Fig. S1 shows a modified diagram of the gene structure of human (Homo sapiens), chimpanzee (Pan troglodytes), and mouse (M. musculus) FHOD3 as annotated on Ensembl. Fig. S2 shows that all FHOD3 isoforms colocalize with F-actin and affect actin polymerization to a comparable extent. Fig. S3 shows the characterization of the affinity-purified polyclonal antibody against FHOD3. Fig. S4 depicts that the muscle FHOD3 isoform shows increased stability in COS-1 cells compared with FHOD3 lacking the T(D/E)5XE exon and with mutants that cannot be phosphorylated. Fig. S5 shows that knockdown of FHOD3 in NRCs leads to myofibril disassembly. Online supplemental material is available at http://www.jcb.org/cgi/content/full/jcb.201005060/DC1.

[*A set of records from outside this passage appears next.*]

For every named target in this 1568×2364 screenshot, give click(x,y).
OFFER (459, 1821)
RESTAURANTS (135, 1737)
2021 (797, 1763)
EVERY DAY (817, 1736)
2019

We are grateful to Prof. Mathias Gautel for pointing out the CK2 phosphorylation sites in the T(D/E)5XE exon, to Dr. Gilbert Fruhwirth and Prof. Jean-Claude Perriard for antibodies, and to Prof. Reuven Agami for providing pSUPER. We would like to thank Dr. Alexander Alexandrovich for help with protein purifications; Dr. Sagair Hussain, Dr. Katja Gehmlich, and Dr. Isabel Dominguez for helpful suggestions and discussions; and Dr. Friederike Cuello for ARCs. The help of Miss Nadine Gose (recipient of a fellowship by the Studienstiftung des Deutschen Volkes) is gratefully acknowledged.
T. Iskratsch is the recipient of a King’s College London Strategic Investment PhD Fellowship that was awarded to the Cardiovascular Division and a British Heart Foundation Research Excellence Centre Pump Priming fellowship. S. Lange is funded by a development grant from the Muscular Dystrophy Association. Work in the laboratory of E. Ehler was supported by a Medical Research Council Career Establishment Grant.